*Work instruction*
Copy each line from the data that has the word "screenshot" in it.
Segment Open
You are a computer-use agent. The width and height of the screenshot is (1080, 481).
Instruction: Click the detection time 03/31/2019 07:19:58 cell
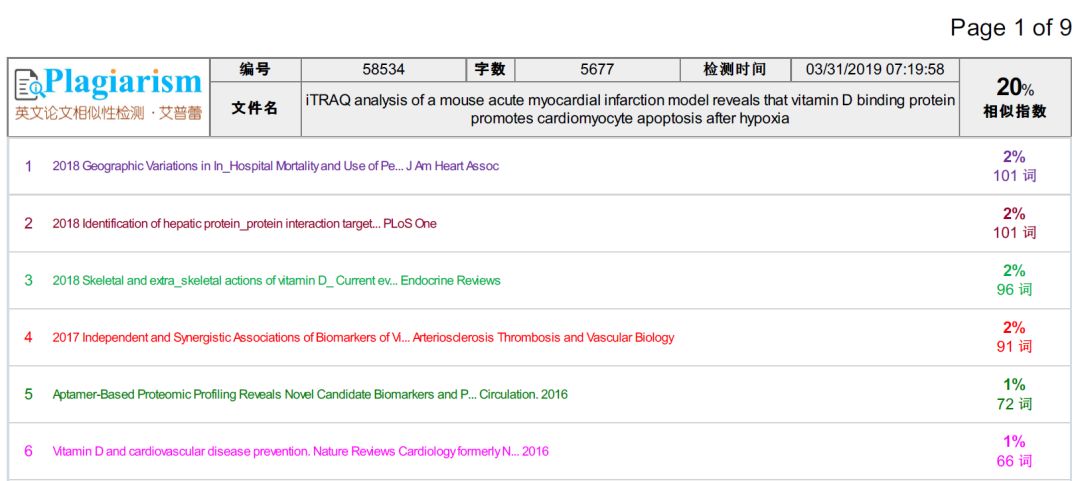875,69
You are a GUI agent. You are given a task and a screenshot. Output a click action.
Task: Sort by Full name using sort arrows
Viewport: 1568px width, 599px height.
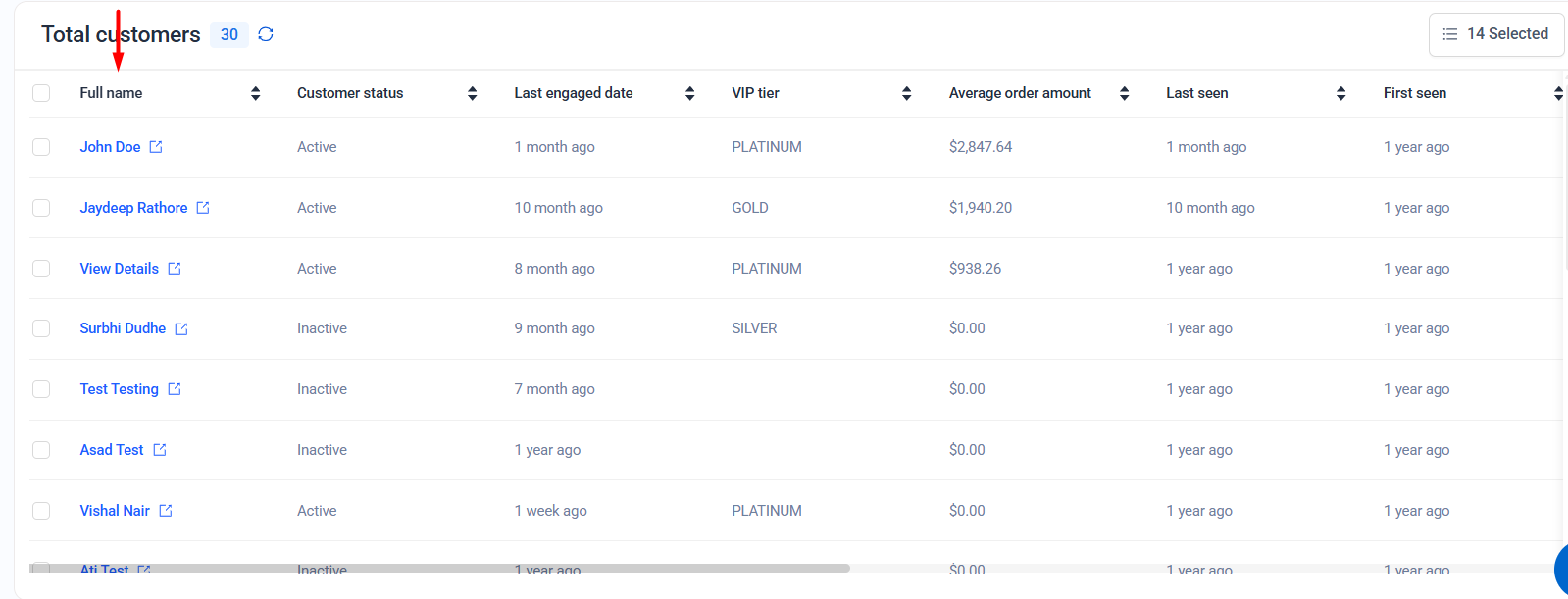pyautogui.click(x=256, y=93)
Segment Closed
*Answer to this problem*
You are a computer-use agent. The width and height of the screenshot is (1080, 481).
You are a GUI agent. You are given a task and a screenshot. Output a click action.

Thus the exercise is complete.